▶ _Records for this exercise_:

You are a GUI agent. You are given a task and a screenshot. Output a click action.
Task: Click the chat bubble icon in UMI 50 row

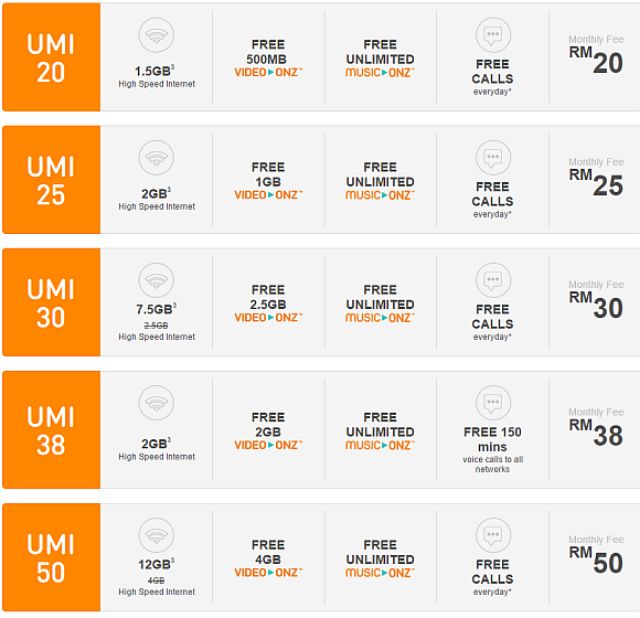tap(493, 535)
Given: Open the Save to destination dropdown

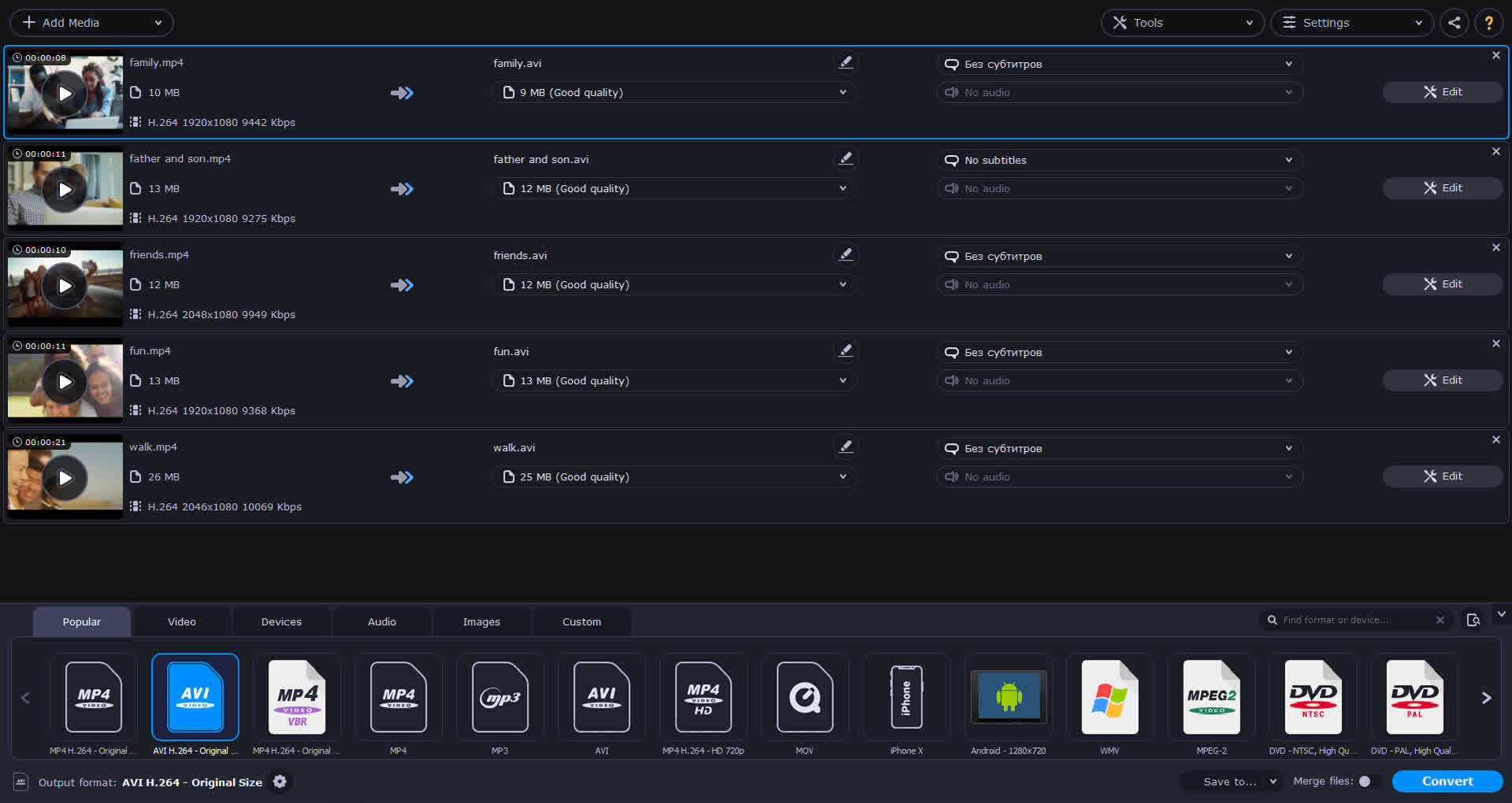Looking at the screenshot, I should [1231, 782].
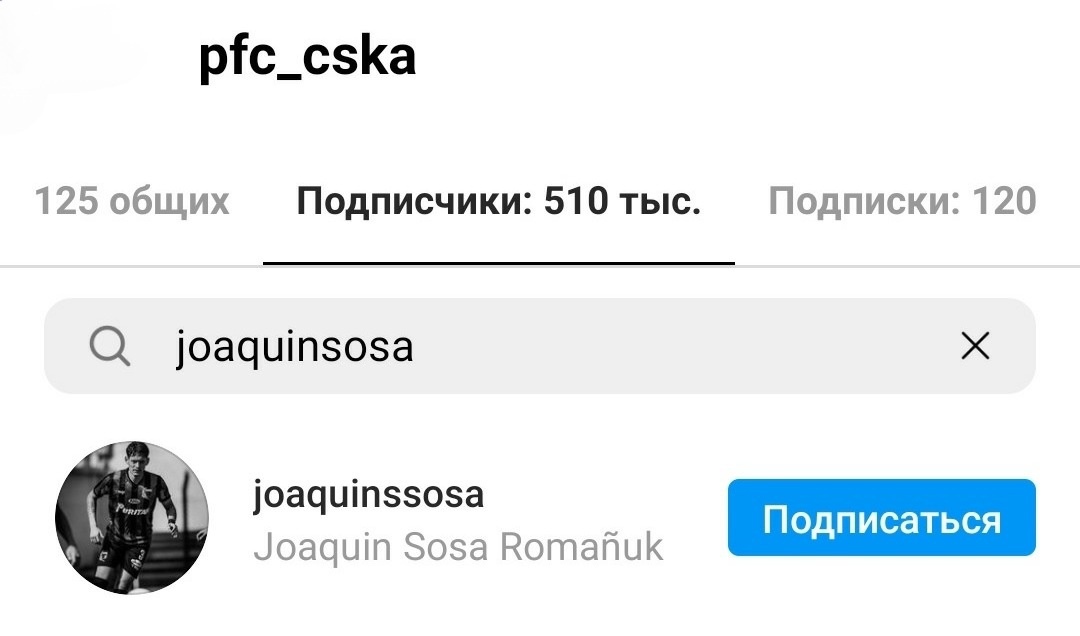Clear the search field with the X icon
1080x636 pixels.
point(975,346)
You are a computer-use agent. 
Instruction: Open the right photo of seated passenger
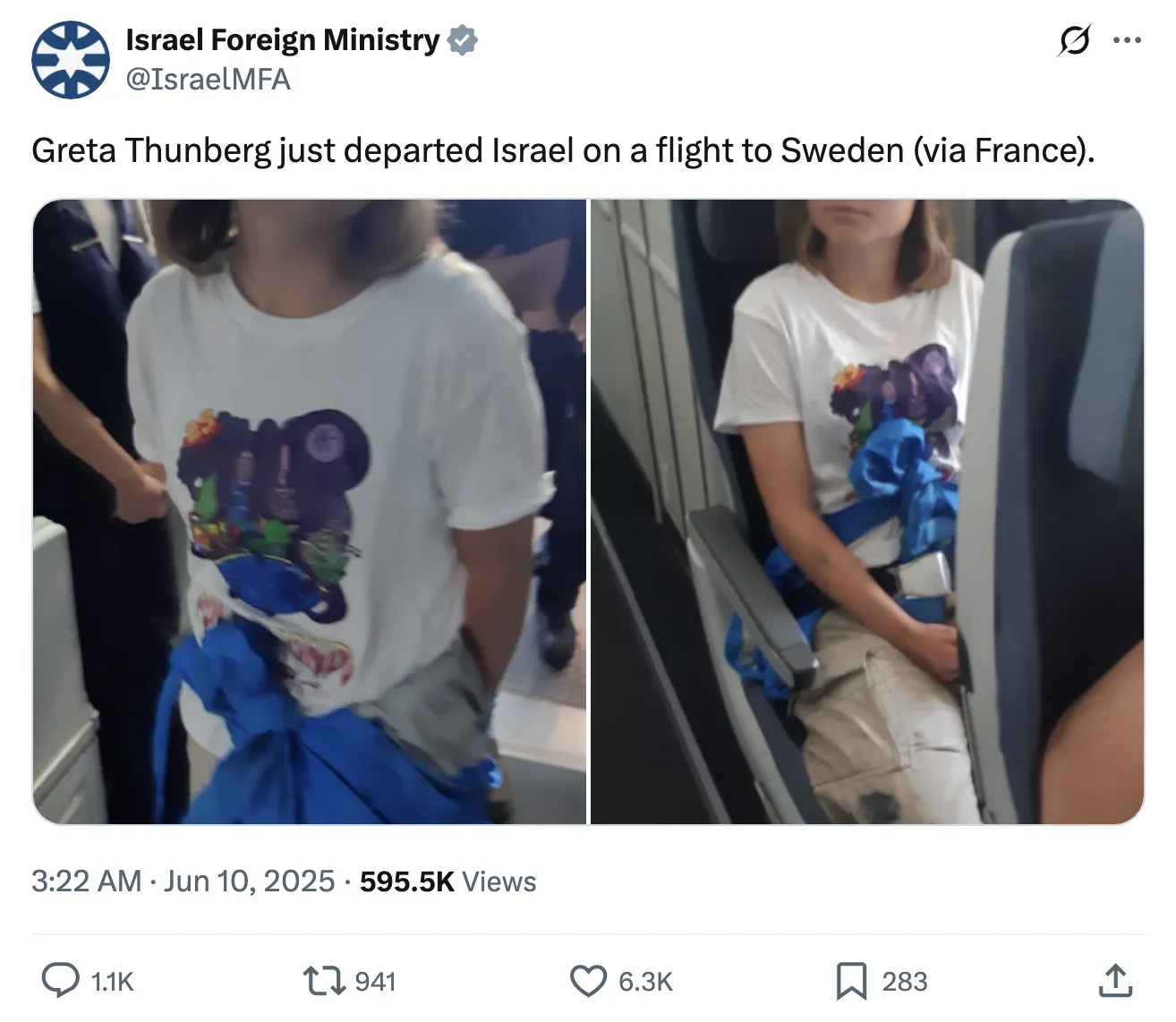click(867, 511)
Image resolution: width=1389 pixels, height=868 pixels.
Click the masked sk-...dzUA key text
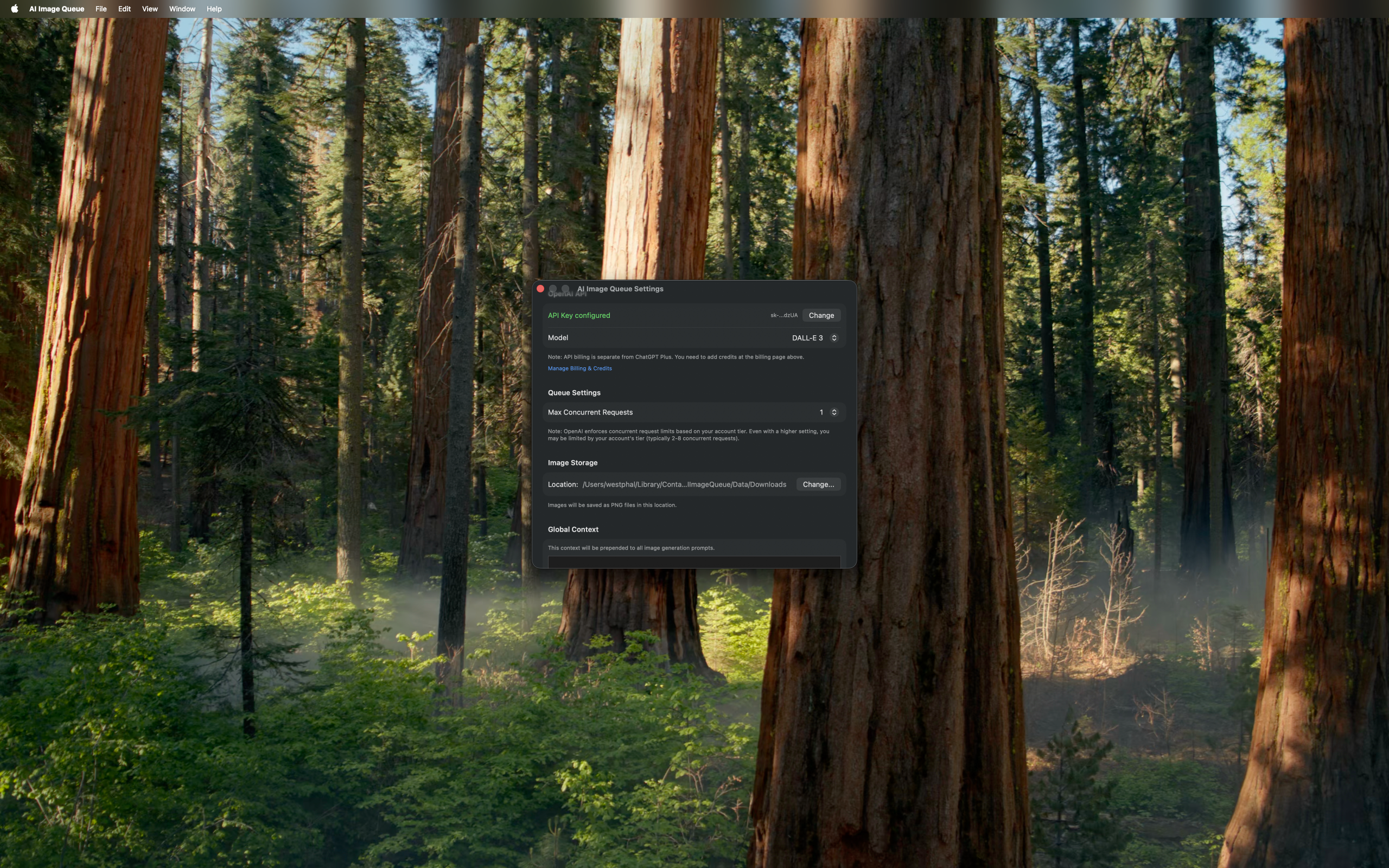pos(783,315)

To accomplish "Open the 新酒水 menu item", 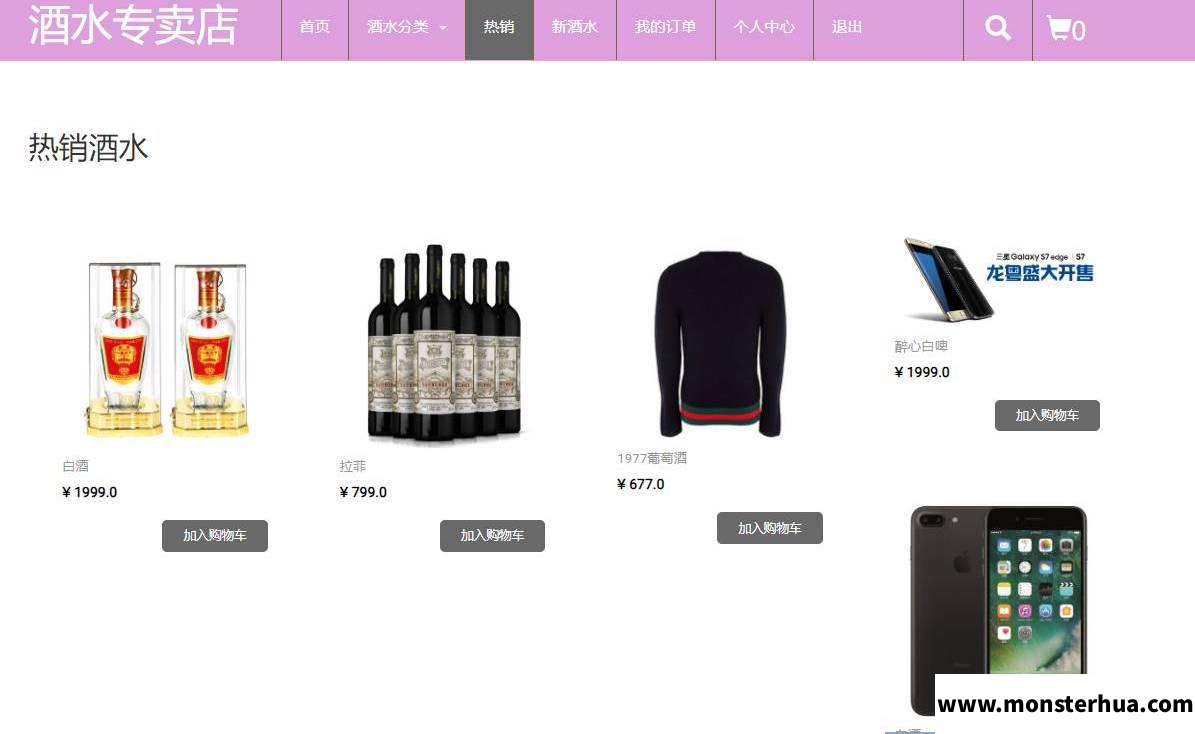I will coord(575,27).
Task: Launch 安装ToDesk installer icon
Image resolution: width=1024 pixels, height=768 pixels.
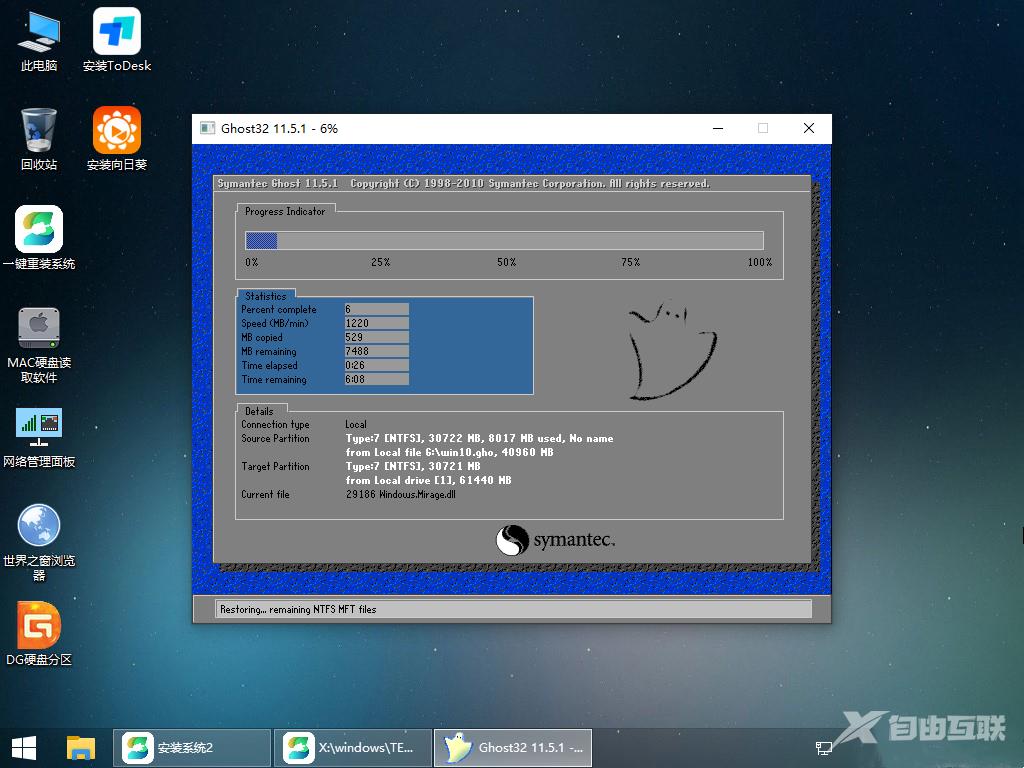Action: 116,30
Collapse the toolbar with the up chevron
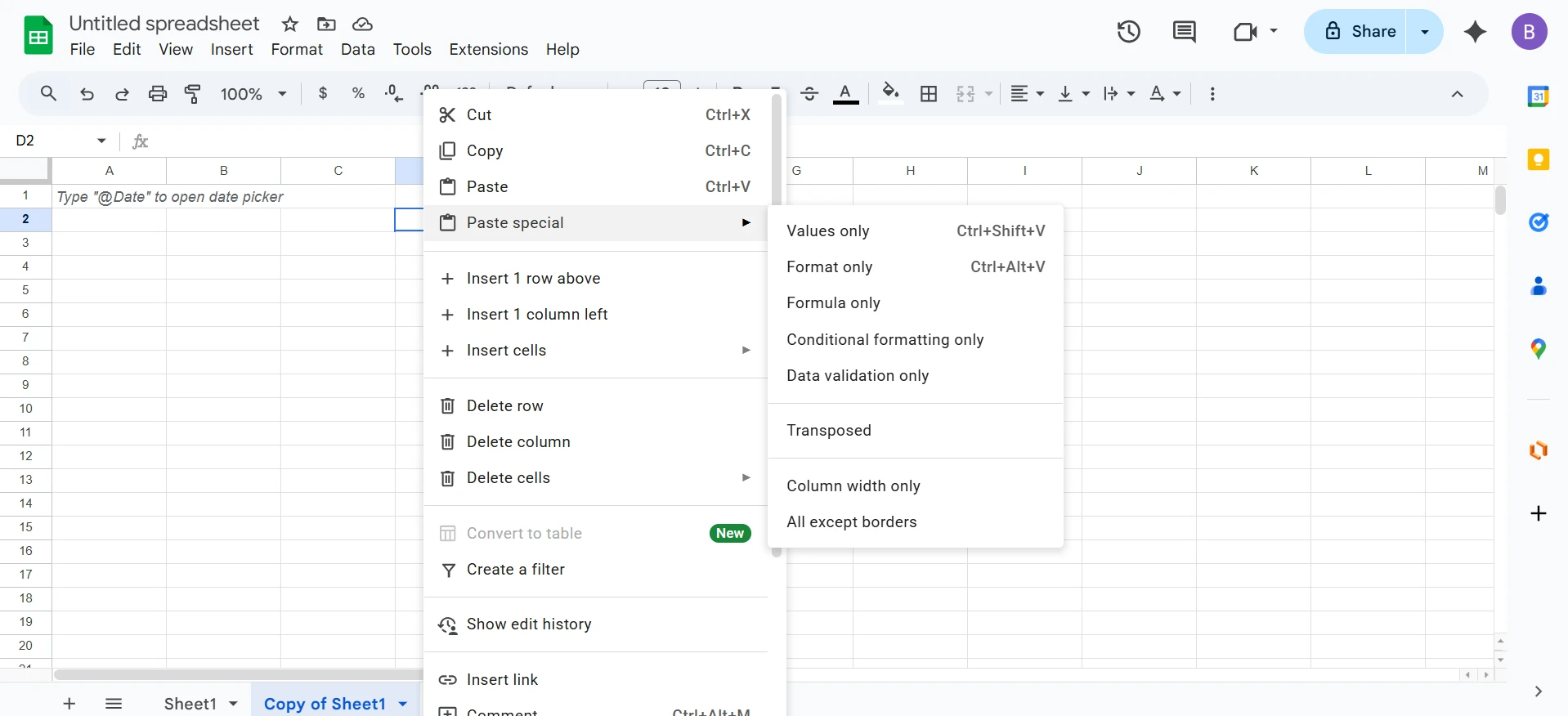Viewport: 1568px width, 716px height. 1457,94
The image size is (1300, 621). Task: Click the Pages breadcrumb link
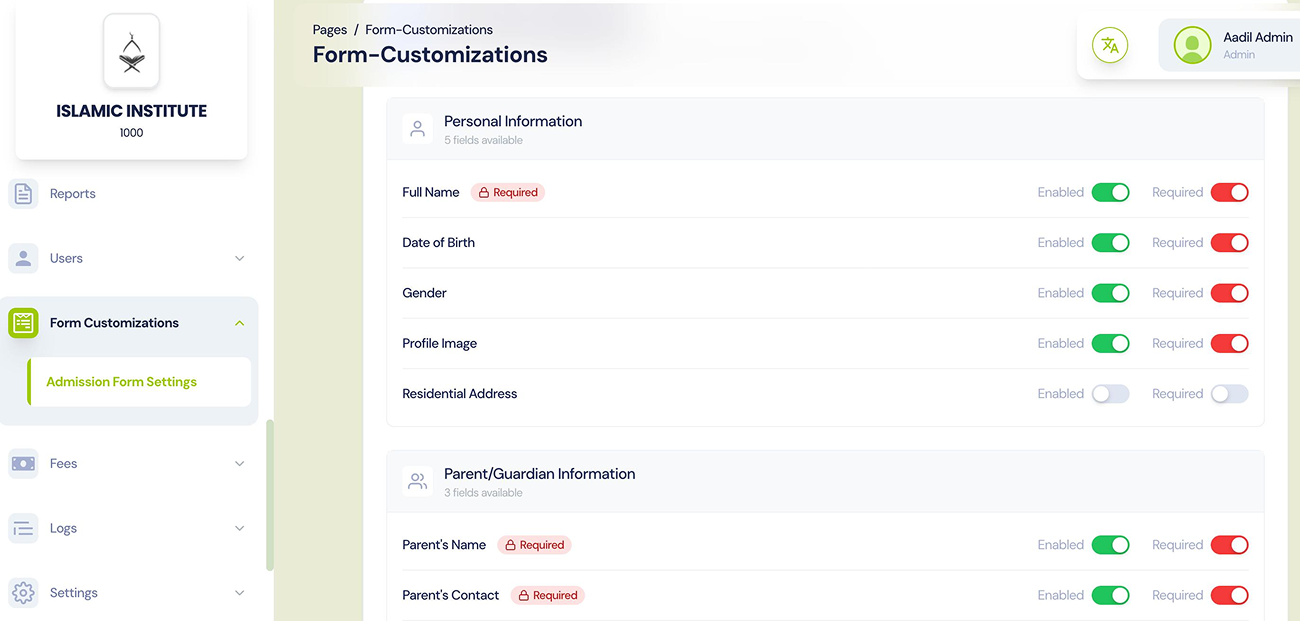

▶ _Goal_:
Pull out every line of the records above that contains the word "agent", and copy each of those lines in full.

▶ _Response to the task_:
You are a GUI agent. You are given a task and a screenshot. Output a click action.
You are a computer-use agent. 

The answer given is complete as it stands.